After 18 years of protracted negotiations, Russia has finally become a member of the World Trade Organization. Germany hopes the move will improve bilateral trade relations and remove former barriers.
German cars are at a premium in Russia. But whoever wants to own a Mercedes, BMW or VW needs to dig deep into their pockets. There's a 30 percent import duty on new cars on top of the regular sales price, and a 35 percent tariff on imported used cars. It's part of Moscow's idea to make buying foreign cars expensive and thus unattractive for Russian citizens. And it's not just about cars but a plan for many other products as well.
Peter Balas, who represents the European Union's interests in WTO accession negotiations, called that protectionism. Russia's been sealing off its markets systematically since 2006, he said, adding that based on a very open partnership and cooperation agreement with the EU, Russia took a number of measures to shelter its agriculture sector.
"What followed were higher duties on wood and anti-crisis duties levied in 2009; duties which are still in place today," Balas said.
Decline in direct foreign investment
Balas said Russia's policy hasn't necessarily done its economy any favors. He said statistical data shows direct investment in Russia by EU member countries has been declining considerably in recent years because of existing trade barriers, widespread corruption and red tape. Such an environment, Balas said, has had a role in Russia's economic stagnation, low productivity and run-down infrastructure.
WTO accession is important for both Russia and the EU, Balas said. "Russia will not be an interesting business partner and investment target as long as there are no secure and stable legal conditions for foreign trade partners," the EU representative said. But Russia's WTO membership means a lot of changes that will support the Russian economy's modernization.
German companies sense brisk business
Considering Russia's modernization needs, it's first and foremost German manufacturing and engineering firms which are hoping for new business opportunities. Russia is already their fourth-largest export market. If import duties were to come down to an average of 6.4 percent from the present 9.4 percent, trade activities could experience a boost.
German-Russian trade volume last year was put at 70 billion euros ($87.75 billion), the highest annual level ever achieved. With Russia now a WTO member, the bilateral trade volume could increase by another 2 billion euros annually.

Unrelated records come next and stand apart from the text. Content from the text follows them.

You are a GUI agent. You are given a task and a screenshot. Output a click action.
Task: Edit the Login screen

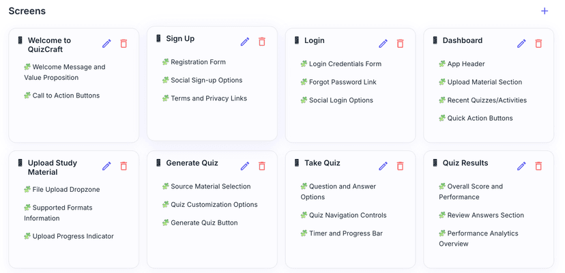tap(383, 43)
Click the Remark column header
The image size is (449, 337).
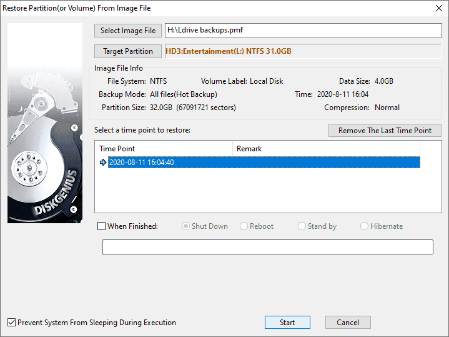tap(326, 149)
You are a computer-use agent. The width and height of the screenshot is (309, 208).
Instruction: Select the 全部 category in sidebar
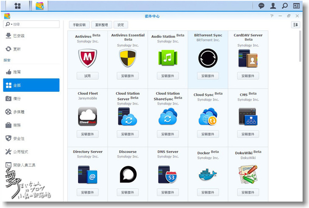tap(31, 85)
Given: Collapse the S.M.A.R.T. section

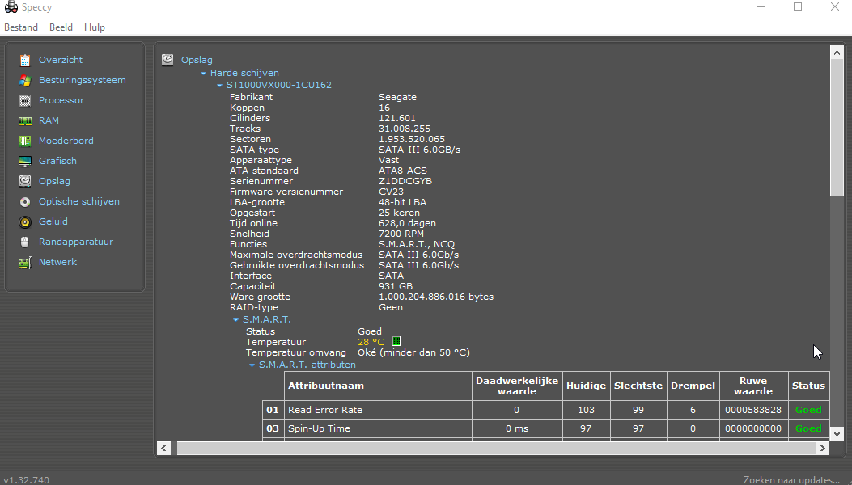Looking at the screenshot, I should (236, 320).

German carmakers also sense good business opportunities, should import duties on vehicles dip gradually to 15 percent.
But Hans-Joachim Henckel from the German Foreign Ministry's Foreign Trade Department said businesses shouldn't be overly enthusiastic. There would only be improvements if Russia stuck to the "rules of the game."

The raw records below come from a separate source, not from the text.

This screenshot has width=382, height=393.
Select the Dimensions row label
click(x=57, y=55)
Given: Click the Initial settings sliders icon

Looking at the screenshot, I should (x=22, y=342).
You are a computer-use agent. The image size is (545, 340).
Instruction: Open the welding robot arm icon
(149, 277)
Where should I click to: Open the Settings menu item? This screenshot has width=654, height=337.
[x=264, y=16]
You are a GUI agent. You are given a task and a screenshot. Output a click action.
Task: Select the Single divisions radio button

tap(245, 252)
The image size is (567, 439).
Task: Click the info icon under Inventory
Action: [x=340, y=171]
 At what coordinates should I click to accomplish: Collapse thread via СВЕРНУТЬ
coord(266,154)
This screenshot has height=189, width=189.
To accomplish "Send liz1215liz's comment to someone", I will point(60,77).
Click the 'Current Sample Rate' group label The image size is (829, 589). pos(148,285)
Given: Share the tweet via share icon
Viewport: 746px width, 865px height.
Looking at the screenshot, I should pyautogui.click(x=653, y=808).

"But doubts are in order, as intense debates in Russia continue about possible protectionist measures in many industries," Henckel added.
Russians dread competition
Balas, for his part, claimed Russia had misused the pre-WTO period of transition. He said new protectionist measures in Russia were cooked up almost on a weekly basis and that they ran foul of WTO stipulations.

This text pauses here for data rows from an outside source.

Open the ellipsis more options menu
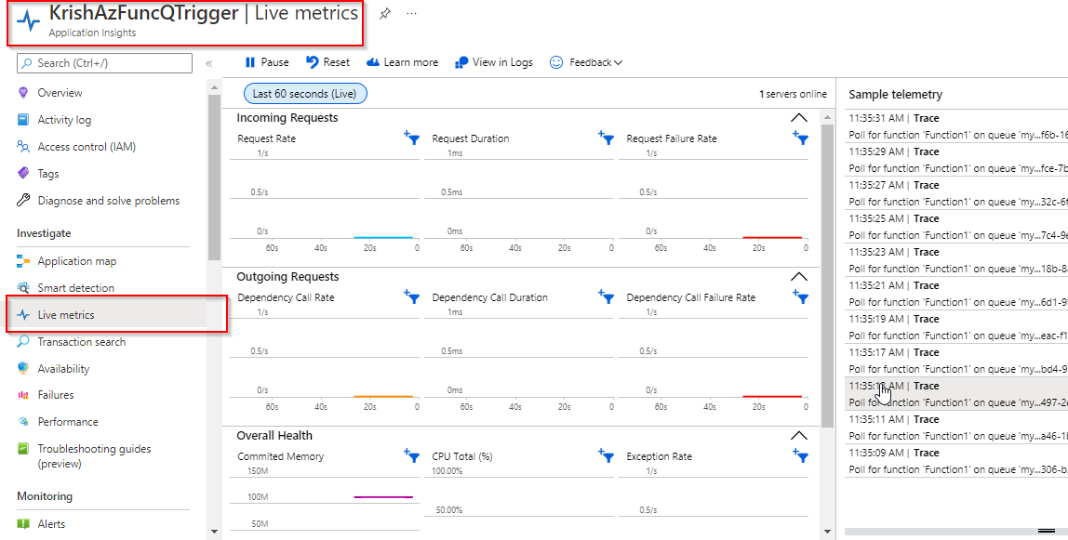 (x=411, y=14)
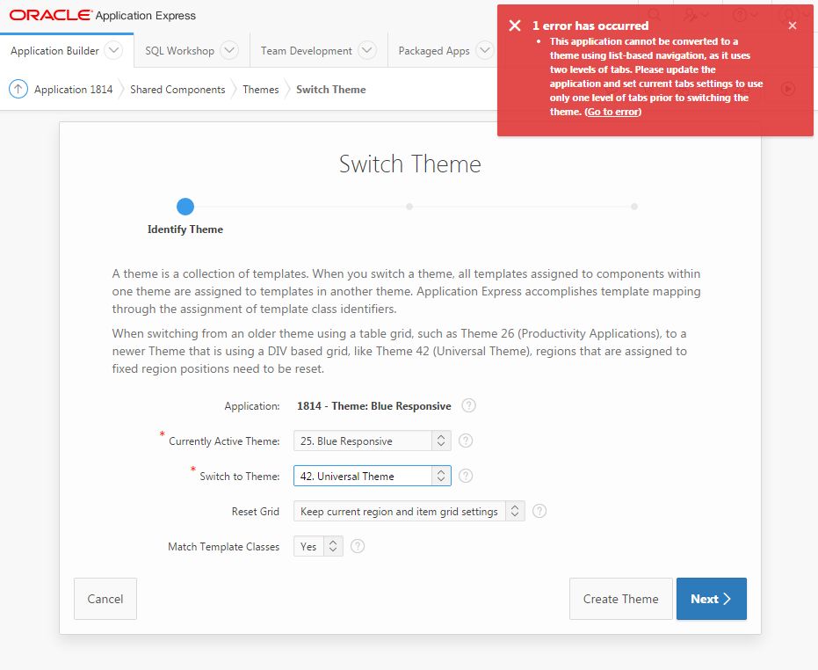818x670 pixels.
Task: Go to Shared Components breadcrumb
Action: tap(177, 89)
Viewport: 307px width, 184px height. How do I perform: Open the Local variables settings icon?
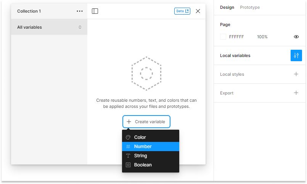pyautogui.click(x=296, y=55)
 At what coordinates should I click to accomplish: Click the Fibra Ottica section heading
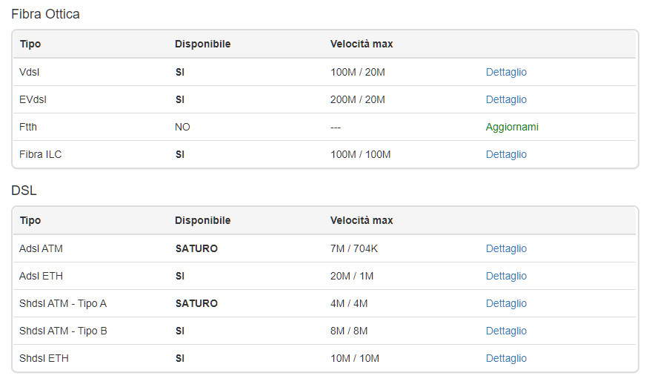(45, 14)
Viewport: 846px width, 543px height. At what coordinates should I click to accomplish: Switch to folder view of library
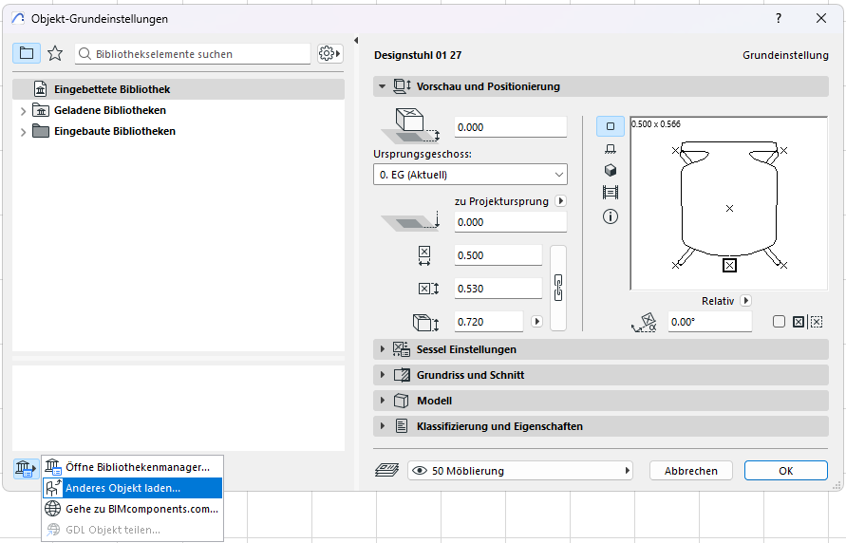coord(27,53)
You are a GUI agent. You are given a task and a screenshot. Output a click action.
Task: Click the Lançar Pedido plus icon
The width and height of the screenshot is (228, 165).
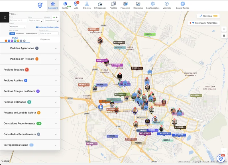click(183, 4)
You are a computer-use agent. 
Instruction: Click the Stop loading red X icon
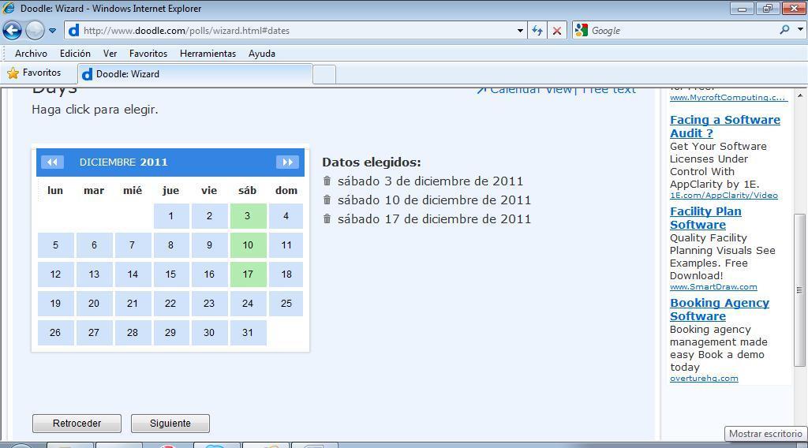557,31
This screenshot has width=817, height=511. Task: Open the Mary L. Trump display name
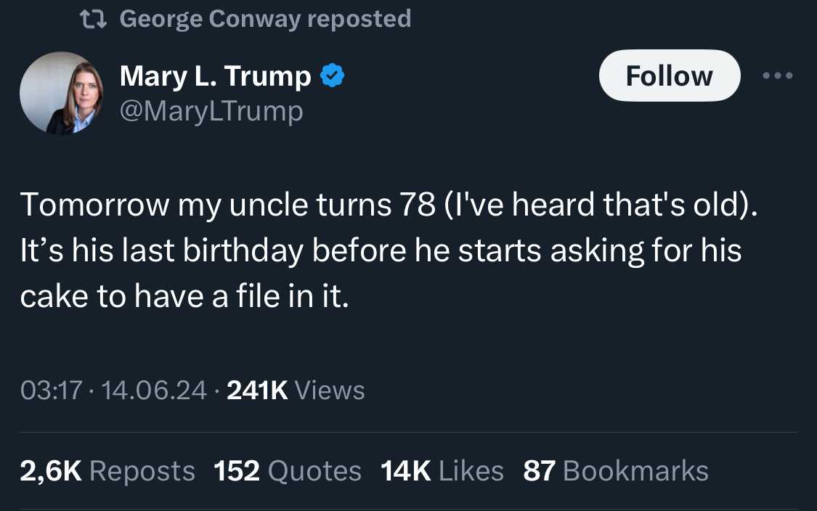pos(215,76)
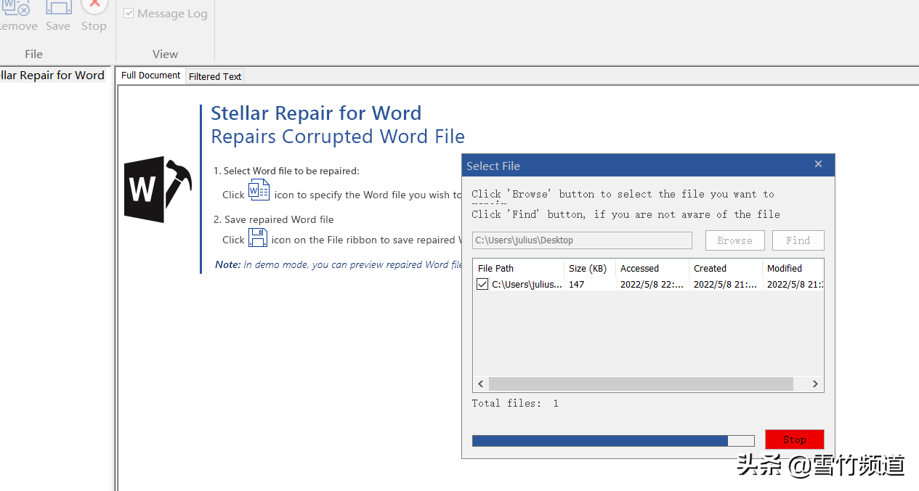
Task: Click the file path input field
Action: (582, 240)
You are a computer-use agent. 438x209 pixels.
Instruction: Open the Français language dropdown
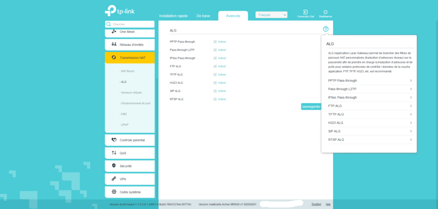click(x=271, y=15)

It's the Russian business community that has been resisting the notion of more liberalized trade relations. Domestic companies are afraid of competition from abroad, with foreign rivals being able to offer their goods at lower prices, should import duties come down. The Kremlin, for its part, has been hoping for reduced consumer prices in the wake of WTO membership - a side effect that could help stifle rising dissatisfaction among ordinary Russians.